» PROVIDED MATERIAL
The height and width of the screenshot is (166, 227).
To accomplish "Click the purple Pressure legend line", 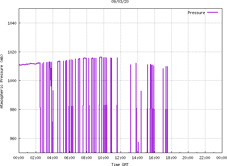I will click(x=213, y=13).
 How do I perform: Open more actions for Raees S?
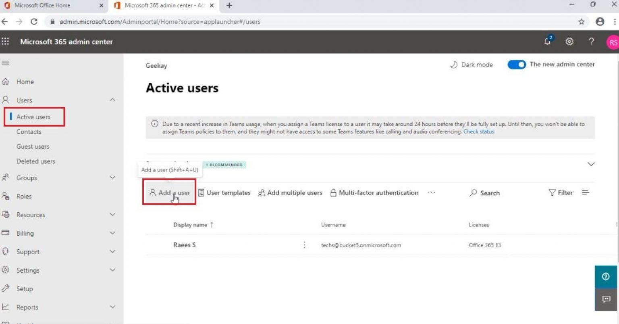(304, 245)
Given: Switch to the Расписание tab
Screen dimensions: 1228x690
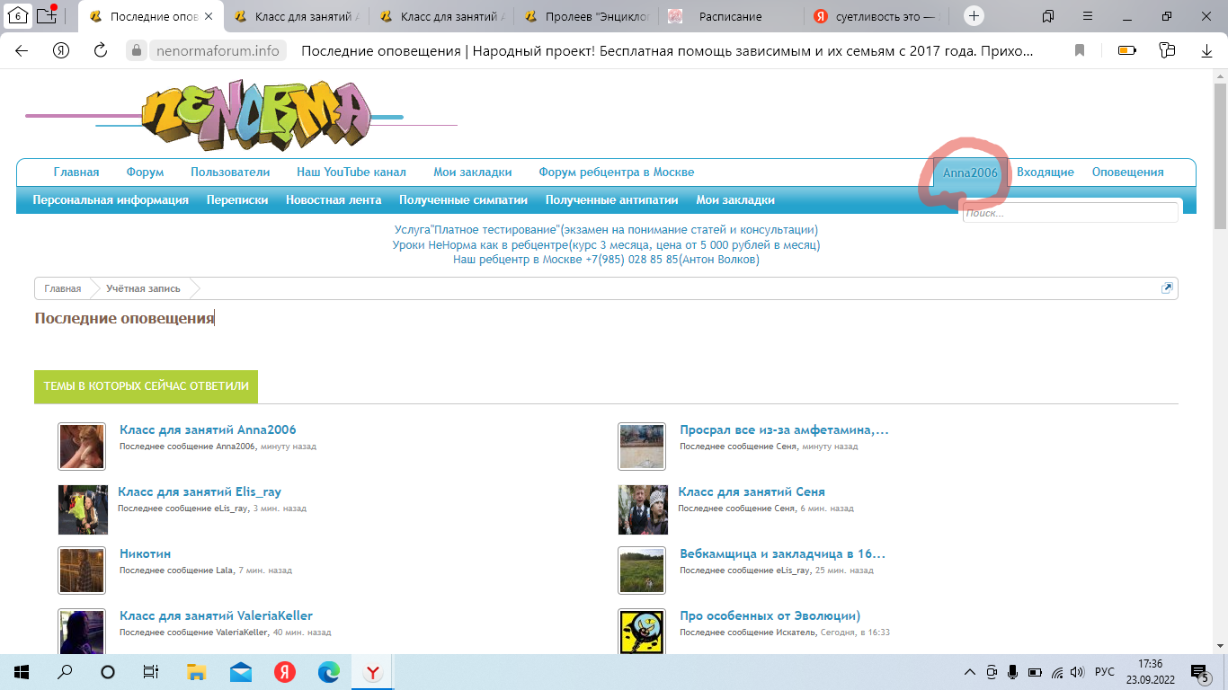Looking at the screenshot, I should pyautogui.click(x=730, y=16).
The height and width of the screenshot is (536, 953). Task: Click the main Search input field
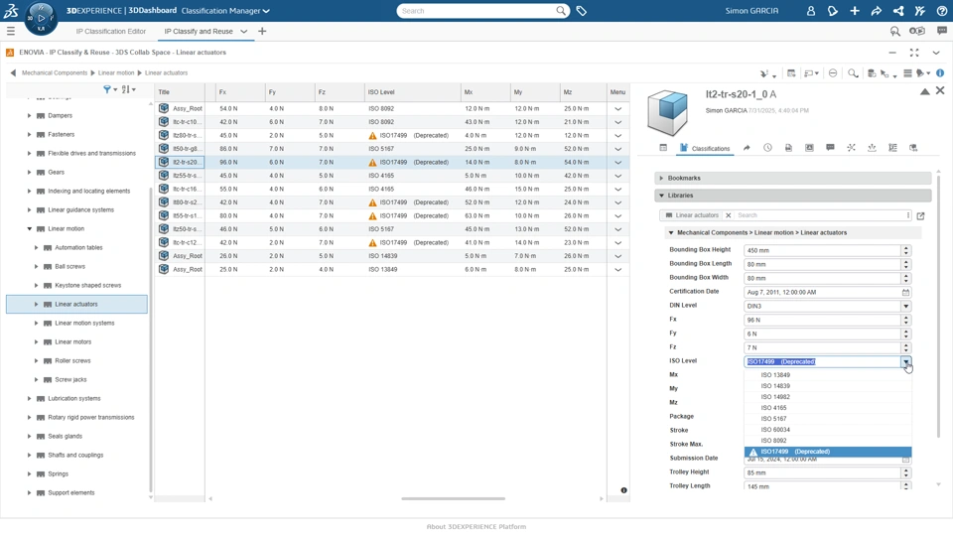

» EXERCISE GOAL
Rewrite the items from the line holding "Given: Switch to the Расписание tab" through the end of the items, inclusive, putting "Display size" in place of "Screen dimensions" and changing nothing else. Leave the pictures out.

» RESPONSE BELOW
Given: Switch to the Расписание tab
Display size: 1228x690
Looking at the screenshot, I should pyautogui.click(x=730, y=16).
The height and width of the screenshot is (536, 953). Task: Click the main Search input field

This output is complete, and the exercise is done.